Musikalisch ist diese Aufführung mit dem vorzüglichen Württembergischen Kammerorchester Heilbronn unter der souveränen Leitung des Barock-Spezialisten Michael Form ein wahres Freudenfest. Vor allem die furiosen Koloraturen des britischen Counter-Tenors Owen Willetts sorgen immer wieder für ein rasantes chromatisches Feuerwerk, das sich ständig zuspitzt. Johanna Pommranz gestaltet die Dorinda mit zarten melodischen Figurationen und einem präzisen Siciliano-Rhythmus.
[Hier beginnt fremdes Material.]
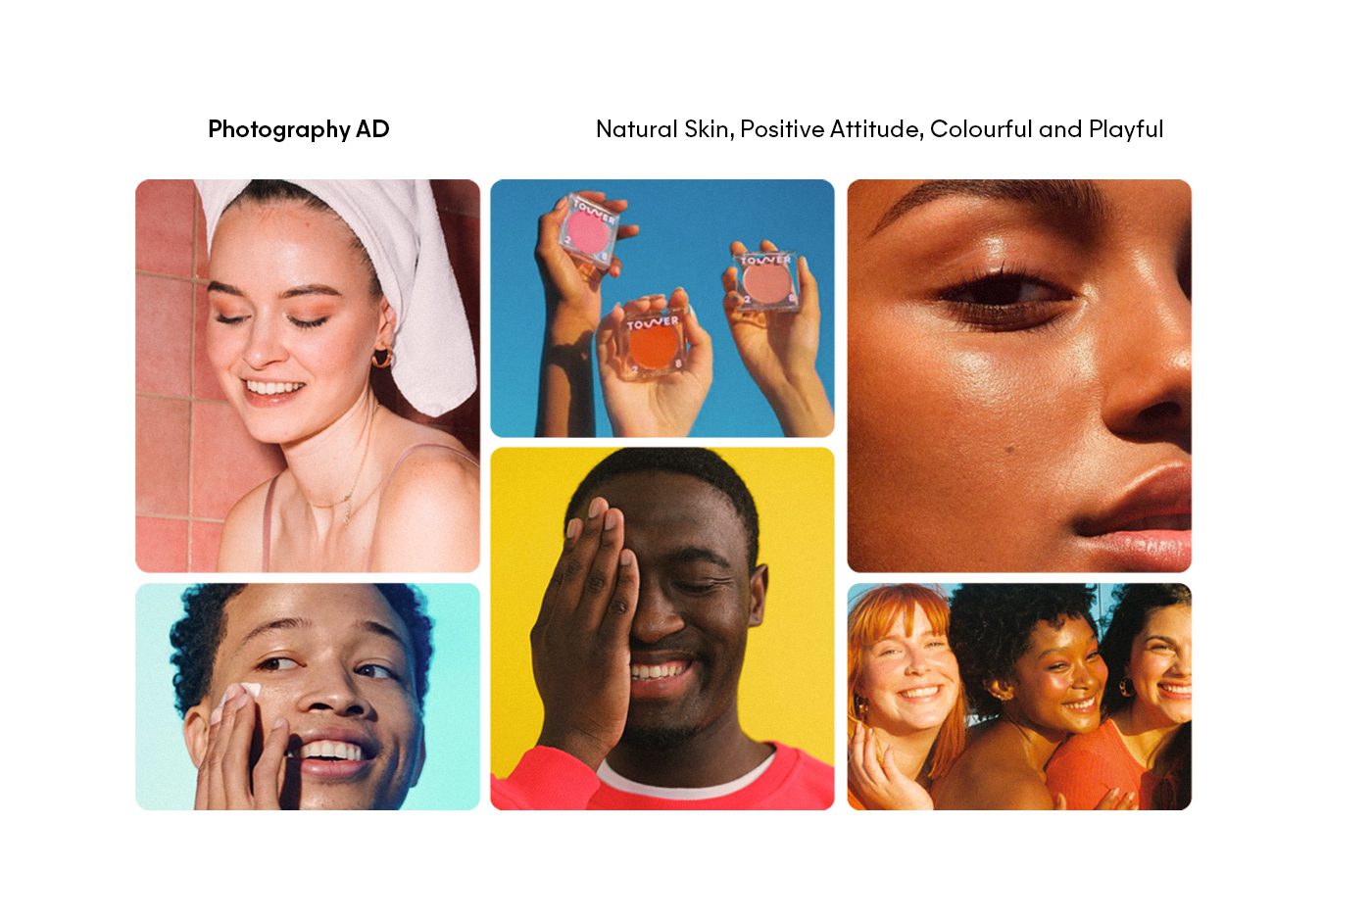Open the Tower 28 blush compacts photo
The width and height of the screenshot is (1372, 922).
click(662, 308)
Auch der dezente Bordun-Bass bildet dabei eine reizvolle Begleitung zum pastoralen Hintergrund für die Nachtigall, die facettenreich von der Geige zur Stimme und wieder zurück wechselt. Insgesamt gesehen gelingt es den jungen Talenten der Staatlichen Hochschule für Musik und Darstellende Kunst Stuttgart sehr gut, crescendo und decrescendo auf einer einzigen Tonhöhe zu singen und auch die dynamische Balance zu halten. Dies zeigt sich ebenso bei der weich timbrierten Sara-Maria Saalmann als Angelica, die eine große Palette an Emotionen aufzuweisen hat. Lisbeth Rasmussen Juel gestaltet Medoro mit vielen klangfarblichen Nuancen und Facetten, die sich immer weiter verfeinern und variieren. Konstantin Krimmel stellt Zoroastro mit klarer Akzentuierung und langgehaltenen Tönen dar, die den melodischen Fluss ungemein beschleunigen. Elisabeth Baranzew zeigt als Isabella leuchtkräftige Spitzentöne ohne gesangliche Blässe.
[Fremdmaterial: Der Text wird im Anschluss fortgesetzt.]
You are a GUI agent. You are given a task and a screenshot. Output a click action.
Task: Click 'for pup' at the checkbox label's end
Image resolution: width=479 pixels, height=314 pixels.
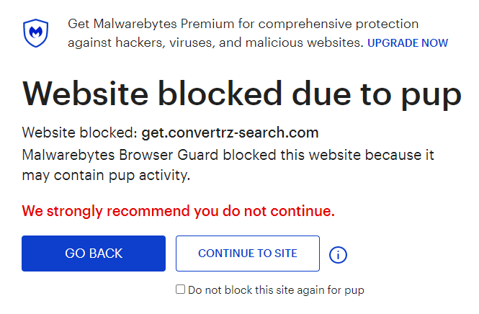coord(347,290)
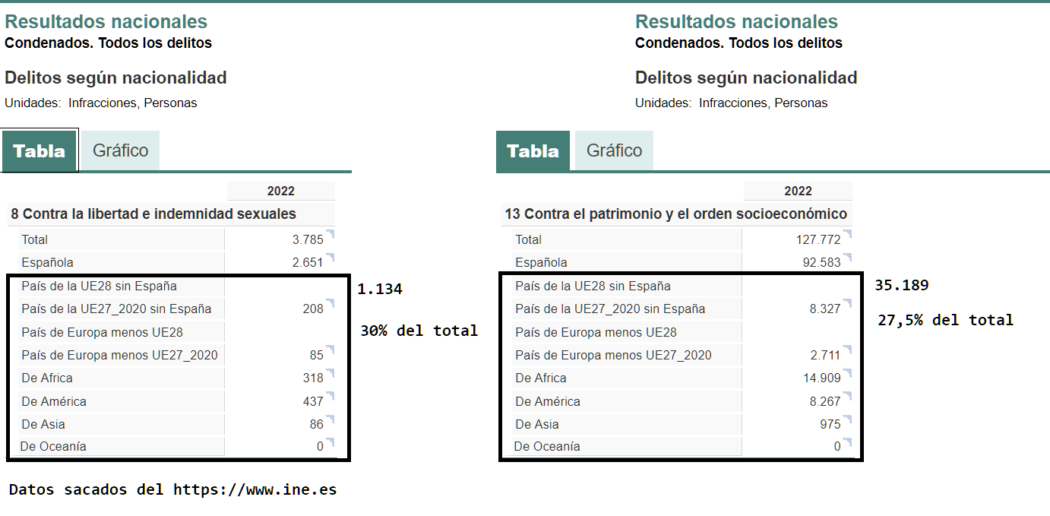Screen dimensions: 1050x516
Task: Click 'De Oceanía' row in right table
Action: (x=682, y=446)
„Orlando“ entstand übrigens 1732/1733 für die vierte Saison der New Royal Academy of Music, die Georg Friedrich Händel leitete. Er bedient sich hier aus der fantastischen Ritterepik von Ludovico Ariostos „Orlando furioso“ aus dem Jahre 1516. Die sechs Opern-Terzette werden von Michael Form, den fulminanten Sängern und dem Württembergischen Kammerorchester Heilbronn mit nie nachlassender Energie forsch betont. Hervorragend gestaltet Owen Willetts die große Wahnsinns-Szene am Ende des zweiten Aktes mit dem raschen Wechsel von Arien und Accompagnato-Teilen. So prägt sich die reiche Charakterisierungskunst bei der Arie „Vaghe pupille“ stark ein. Im Fünfachteltakt zeigt sich die Zersetzung von Orlandos Geist und seiner ungeheuren emotionalen Verwirrung. Der Wahnsinn wird hier musikalisch in den schillerndsten Farben beschworen. Funkelnde kontrapunktische Verästelungen, Arabesken, Girlanden und Kaskaden lassen das Publikum hier nicht zur Ruhe kommen. Michael Form besitzt als Dirigent die Gabe, die klanglichen Schönheiten dieser bedeutenden Partitur in beglückender Weise zum Klingen und Leuchten zu bringen. Die dynamische Gliederung wird zwar von einem starken „Espressivo“ beherrscht, doch Michael Form vermeidet glücklicherweise unnötige Temposchwankungen. So kommt es nie zur Romantisierung – es triumphiert der reine Barock-Klang in eindringlicher Weise. Händel spricht als magischer Tonkünstler unmittelbar zu uns. Die Darsteller agieren hier nicht nur, sondern reagieren unmittelbar auf die sich überstürzenden Ereignisse. Dadurch wird die starre Folge von Rezitativen und Arien aufgehoben. Und die Form der da-capo-Arie mit ihrer ABA-Struktur hält den Fluss der Emotionen deswegen nicht an. Die Durchsichtigkeit und Klarheit von Händels Musik sticht dadurch grell hervor.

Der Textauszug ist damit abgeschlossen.